-- Begin Information provided --

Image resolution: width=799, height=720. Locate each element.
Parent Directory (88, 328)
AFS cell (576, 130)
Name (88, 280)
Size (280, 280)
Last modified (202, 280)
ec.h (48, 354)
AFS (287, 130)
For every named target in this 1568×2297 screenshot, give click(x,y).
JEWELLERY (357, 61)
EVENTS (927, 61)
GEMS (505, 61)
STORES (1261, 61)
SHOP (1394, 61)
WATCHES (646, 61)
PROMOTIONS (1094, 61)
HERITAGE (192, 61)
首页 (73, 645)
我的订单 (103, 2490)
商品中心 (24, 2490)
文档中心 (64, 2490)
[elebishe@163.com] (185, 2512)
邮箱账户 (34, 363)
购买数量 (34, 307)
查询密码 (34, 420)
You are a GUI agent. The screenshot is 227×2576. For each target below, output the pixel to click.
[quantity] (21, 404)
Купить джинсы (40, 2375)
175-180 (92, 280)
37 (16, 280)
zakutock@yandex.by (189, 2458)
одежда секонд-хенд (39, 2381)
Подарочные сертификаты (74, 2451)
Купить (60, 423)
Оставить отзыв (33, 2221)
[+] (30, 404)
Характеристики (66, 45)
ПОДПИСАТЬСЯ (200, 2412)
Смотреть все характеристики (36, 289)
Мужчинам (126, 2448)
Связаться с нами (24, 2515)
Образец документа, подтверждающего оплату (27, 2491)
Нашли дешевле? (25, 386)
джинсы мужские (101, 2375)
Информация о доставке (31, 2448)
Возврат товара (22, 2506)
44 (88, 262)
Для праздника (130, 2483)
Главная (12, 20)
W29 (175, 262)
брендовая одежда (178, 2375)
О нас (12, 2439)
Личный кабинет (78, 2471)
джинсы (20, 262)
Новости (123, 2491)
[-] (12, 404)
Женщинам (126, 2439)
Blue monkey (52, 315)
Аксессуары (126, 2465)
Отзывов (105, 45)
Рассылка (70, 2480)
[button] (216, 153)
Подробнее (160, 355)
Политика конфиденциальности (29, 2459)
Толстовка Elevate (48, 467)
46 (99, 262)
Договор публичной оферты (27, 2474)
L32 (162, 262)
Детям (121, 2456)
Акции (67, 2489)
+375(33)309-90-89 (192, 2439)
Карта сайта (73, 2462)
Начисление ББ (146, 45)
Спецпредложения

-- End Information provided --

* What you need to do *
Return, unchanged, the part of the items that opens with the line containing "Купить джинсы (40, 2375)" and closes with the last line of the items, including both of those lines.

* Answer to the exercise *
Купить джинсы (40, 2375)
175-180 (92, 280)
37 (16, 280)
zakutock@yandex.by (189, 2458)
одежда секонд-хенд (39, 2381)
Подарочные сертификаты (74, 2451)
Купить (60, 423)
Оставить отзыв (33, 2221)
[+] (30, 404)
Характеристики (66, 45)
ПОДПИСАТЬСЯ (200, 2412)
Смотреть все характеристики (36, 289)
Мужчинам (126, 2448)
Связаться с нами (24, 2515)
Образец документа, подтверждающего оплату (27, 2491)
Нашли дешевле? (25, 386)
джинсы мужские (101, 2375)
Информация о доставке (31, 2448)
Возврат товара (22, 2506)
44 (88, 262)
Для праздника (130, 2483)
Главная (12, 20)
W29 (175, 262)
брендовая одежда (178, 2375)
О нас (12, 2439)
Личный кабинет (78, 2471)
джинсы (20, 262)
Новости (123, 2491)
[-] (12, 404)
Женщинам (126, 2439)
Blue monkey (52, 315)
Аксессуары (126, 2465)
Отзывов (105, 45)
Рассылка (70, 2480)
[button] (216, 153)
Подробнее (160, 355)
Политика конфиденциальности (29, 2459)
Толстовка Elevate (48, 467)
46 (99, 262)
Договор публичной оферты (27, 2474)
L32 (162, 262)
Детям (121, 2456)
Акции (67, 2489)
+375(33)309-90-89 (192, 2439)
Карта сайта (73, 2462)
Начисление ББ (146, 45)
Спецпредложения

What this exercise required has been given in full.